**PASSAGE TO READ**

########

As soon as you send a bit by XOR OUTA,pinmask you do a USBBIT D,pins. Then, when you send the last data byte's last data bit, you SHR D,#16 and now we have the CRC in the lower 16 bits ready to shift out. Not sure which end we need to send from so maybe we don't need to do a SHR anyway. We have a bit time to get this ready, so I think its doable.
Yeah but real the problem is you need these extra 16 zero bits to do the computation, but the zeroes don't go out on the wire. What are you sending during this time?
Um this question was asked with respect to jmg's timer snap idea. I was more interested in the hardware details for changing the timer. I know we can do that 1/2 bit approach in software, but only effectively at the start of the packet during the sync period - it would be difficult to do it every bit in software with RXUSB running at the same time.
You definitely do not need to do it on every bit so you do it when necessary. IIRC it's also easy to limit the block size in USB, so calc the xtal accuracy and ensure you have the timing set correctly and synchronised at the start, and all should be good to go.
Yeah that has been mentioned earlier about keeping packet sizes down. One worry I had was if you have a hub enviroment you could see long packets to other devices on the bus. There is a risk for long packets (even if you are ignoring the data as it is not for your address/endpoint) you might drift and start sampling on transitions which could be falsely interpreted as an SE0 EOP if there is slight skew between the differential signal transitions, then you start hunting for syncs again and could resynch on random bus data. CRCs will probably save us however and things should eventually recover again. That problem can also be dealt with in the software only approach by additional sampling in the middle of the bit and ensuring mutliple EOPs get detected.

########

**PROBLEM SET**
[A] From the USB timing thread, copy the stretch from "Yeah but real" through "the same time.".
[B] List every instruction that the USB timing thread writes out together with its operands.

**AVAILABLE DATA**

########

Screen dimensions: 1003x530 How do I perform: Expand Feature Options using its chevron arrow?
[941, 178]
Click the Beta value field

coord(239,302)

########

**EXERCISE ANSWERS**
[A]
Yeah but real the problem is you need these extra 16 zero bits to do the computation, but the zeroes don't go out on the wire. What are you sending during this time?
Um this question was asked with respect to jmg's timer snap idea. I was more interested in the hardware details for changing the timer. I know we can do that 1/2 bit approach in software, but only effectively at the start of the packet during the sync period - it would be difficult to do it every bit in software with RXUSB running at the same time.

[B]
XOR OUTA,pinmask
USBBIT D,pins
SHR D,#16